Enquanto isso, distraio-me em brincadeiras juvenis com um pretendente. O conheceis? Se não, ah, quanto estais a perder! Visconde de Valmont (4) é um cavalheiro, um homem sensível e gentilíssimo com as damas. Estive há um certo tempo imaginando que poderia fazer-me esquecer Aureliano. Mas, acabamos por tornar-mos apenas um pouco mais que amigos e assim está. Novamente, minha discrição não permite explicar-vos com todas as letras esta singular "amizade", confio em vosso entendimento. Recebo em minha casa as visitas de grande amiga do Visconde de Valmont, a amável Presidenta de Tourvel, que aplica-me lições incríveis de comportamento, vestuários adequados e, até mesmo jogos sociais dos enamorados. Ela é uma Deusa da Simpatia e minha grande mestra.

Nas sextas-feiras invariavelmente recebo para uma partida de loto ou uíste, a filha solteira do finado Sr. Grandet, Eugénie (5). Ela precisa escapar um pouco da multidão de pretendentes que estão ávidos por sua herança, mas, nenhum por seu amor. Conversamos e lemos poesia no salão, poesias tão belas de John Doone que, chego a escutar Gregor entreabrir a porta do quarto no sótão, o rangido, para ouvir um pouco mais daquelas palavras-bálsamo para sua solidão. Ela ajudou-me a escrever uma bela carta para Fermina Daza e Florentino Ariza (6), um casal amigo e apaixonado que partiu num cruzeiro naval e há meses não enviam nem sequer um bilhete com notícias! Que grande diferença entre esses amigos ingratos e Lemuel Gulliver (7), pois este envia-me semanalmente cartas detalhadas de suas viagens fantásticas, acompanho-o passo a passo, e sei que deixou Laputa e está agora em Balnibardi. Concluo que, apesar da ausência de notícias, Daza e Ariza estão bem, é o que diz minha intuição sobre os assuntos do amor.

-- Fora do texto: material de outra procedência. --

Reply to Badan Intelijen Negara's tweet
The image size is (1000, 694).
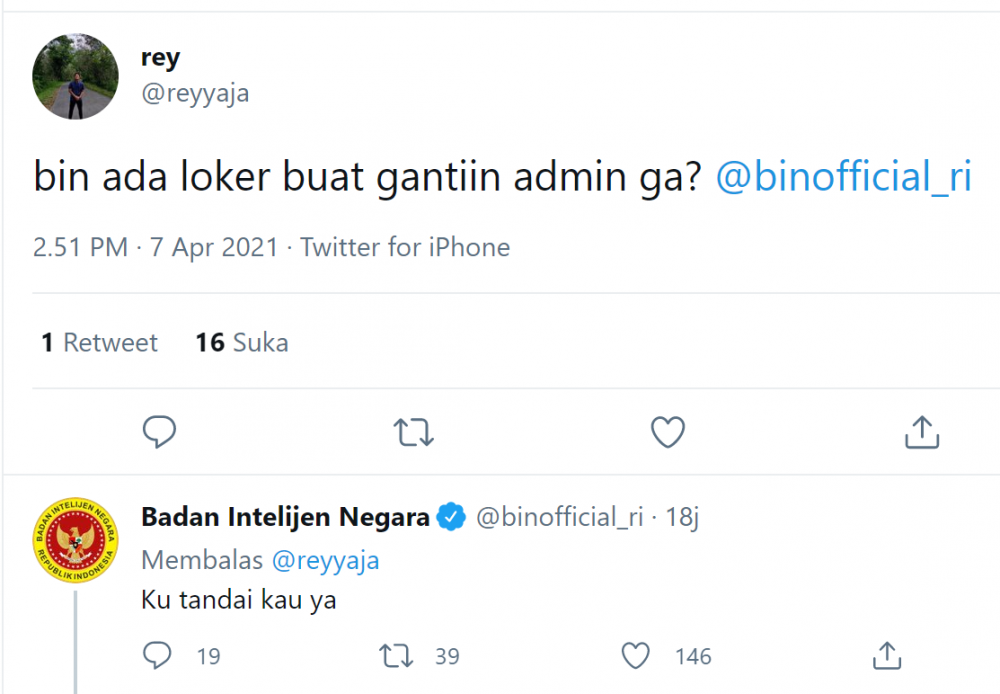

Enfim, creio que minhas notícias possam tranquilizar-vos. Que apureis vosso olhar ao passardes por meus jardins e verais toda a vida que pulsa e o muito que há aqui para se fazer e aprender. Não tirais conclusões precipitadas sobre minha saúde mental, espiritual e social. Estou em boa companhia, aquietai-vos. Desculpo-me por não aceitar vosso convite aos passeios de verão. Há tanto a fazer aqui! Agora mesmo, obrigo-me a encerrar esta pois que está chegando meu professor de javanês (8), precisais conhecer, amigos, este fabuloso idioma exótico, têm sido as aulas deste respeitado professor disputadíssimas na cidade e não posso cometer o disparate de perder esta uma hora na companhia deste portento.

Adeus, fiquem com meu abraço afetuoso, eles estão a esperar-me.

Notas
(1) Retrato do Artista Quando Jovem, James Joyce.
(2) A Metamorfose, Franz Kafka.
(3) Cem Anos de Solidão, Gabriel Garcia Márquez.
(4) As Relações Perigosas, Choderlo de Laclos.
(5) Eugénie Grandet, Honoré de Balzac.
(6) O Amor nos Tempos do Cólera, Gabriel Garcia Márquez.
(7) Viagens de Gulliver, Jonathan Swift.
(8) O Homem que sabia javanês e outros contos, Lima Barreto.